Exercise prompt
Output as a JSON list of strings the lines running from the one that contains "Given: Close the 新增事务 dialog with the X icon" through the end of the material, one string per line, with blank lines omitted. Leave the pictures out.

Records supplied
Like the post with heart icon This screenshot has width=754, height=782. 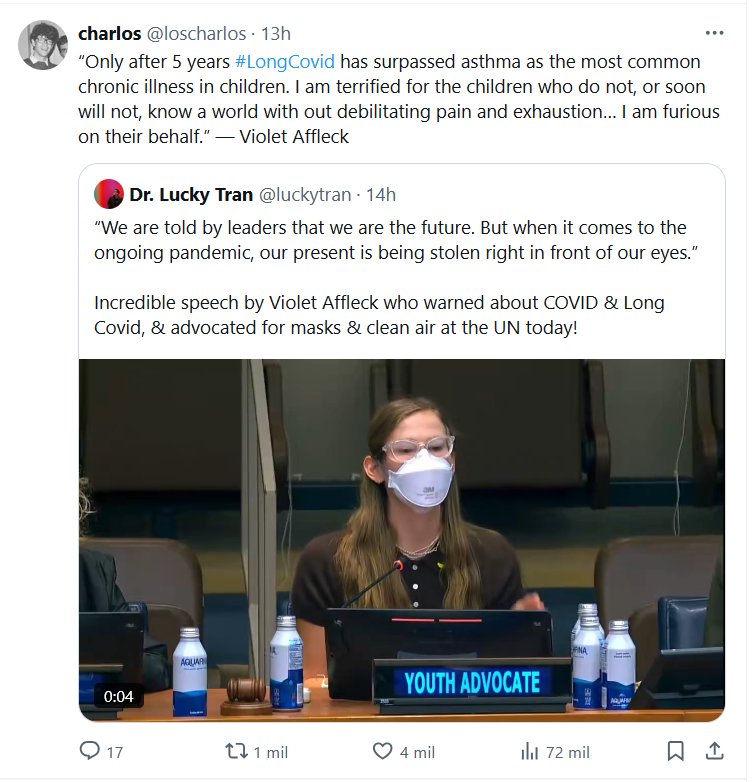pos(383,751)

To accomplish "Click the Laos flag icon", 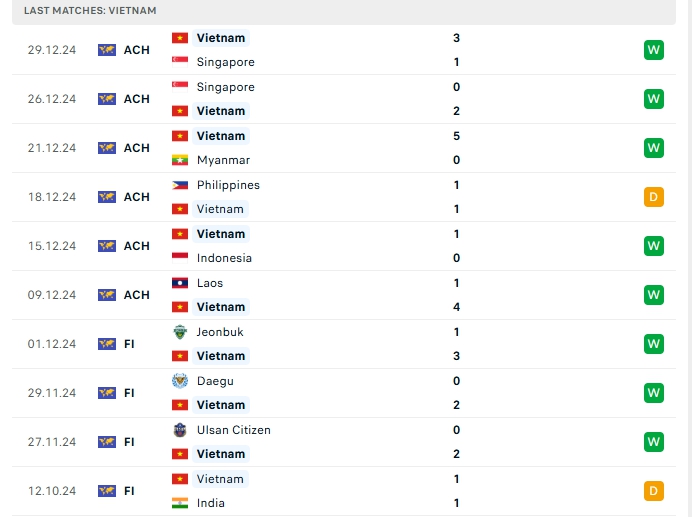I will (180, 283).
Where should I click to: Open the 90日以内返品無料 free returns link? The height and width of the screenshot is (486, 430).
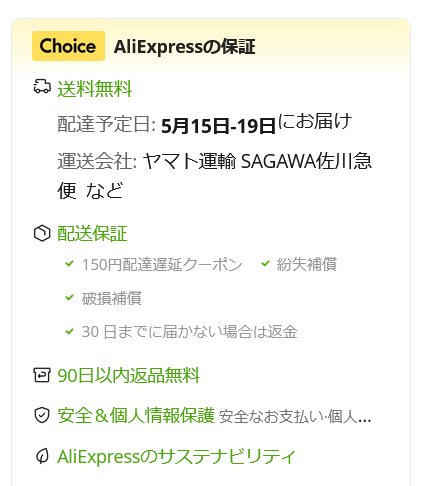[129, 376]
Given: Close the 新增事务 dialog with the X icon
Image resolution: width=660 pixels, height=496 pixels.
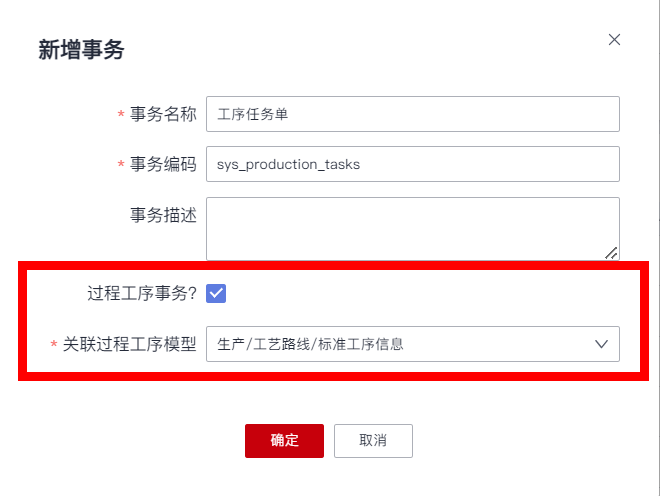Looking at the screenshot, I should click(x=614, y=40).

Task solution
[
  "Given: Close the 新增事务 dialog with the X icon",
  "Image resolution: width=660 pixels, height=496 pixels.",
  "Looking at the screenshot, I should click(x=614, y=40)."
]